Le mensilità dovute (settembre, ottobre e novembre 2012) sono state versate – attraverso l’istituto della delegazione di pagamento – dall’Ospedale, che ha preteso, e quindi ottenuto, le necessarie garanzie dalla società di servizi.

A seguito dell’ultimo accordo – mai onorato – con i vertici della società, che dopo lunghe trattative con il Miulli aveva finalmente promesso la liquidazione delle somme dovute divisa in due tranche (da esaurire entro il 19 novembre), e la cui mancata osservanza aveva portato i dipendenti ad organizzare, più volte, manifestazioni di protesta (l’ultima programmata per il prossimo 21 dicembre) l’Ente Ecclesiastico ha ritenuto di dover intervenire con decisione per chiarire le circostanze e addivenire ad una soluzione che consentisse un immediato e sicuro pagamento degli arretrati.

“L’Ente Ecclesiastico Ospedale Miulli – ha dichiarato il Governatore – ha messo un punto a questa incresciosa vicenda che vedeva ben 140 lavoratori inspiegabilmente privati degli stipendi, frutto del loro quotidiano sacrificio. Abbiamo dovuto assumere una netta posizione, chiedendo la sicurezza che l’appaltatrice onorasse i propri impegni nei confronti dei dipendenti.

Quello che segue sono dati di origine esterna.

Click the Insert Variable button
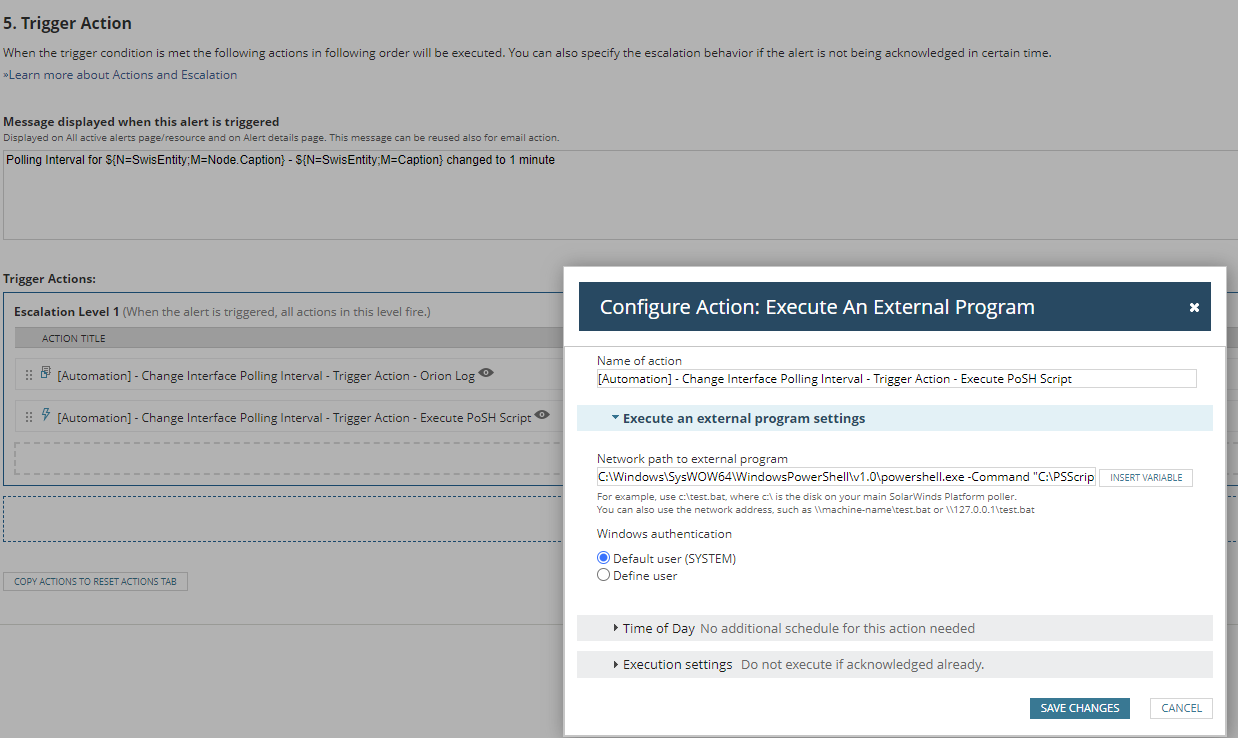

Ci riteniamo soddisfatti del risultato ottenuto, e faremo in modo che in futuro siano ripristinate condizioni di regolarità nei pagamenti, nella speranza di contribuire ad assicurare a tutti i dipendenti della Care Service quella necessaria base di serenità per poter godere appieno delle imminenti festività natalizie”.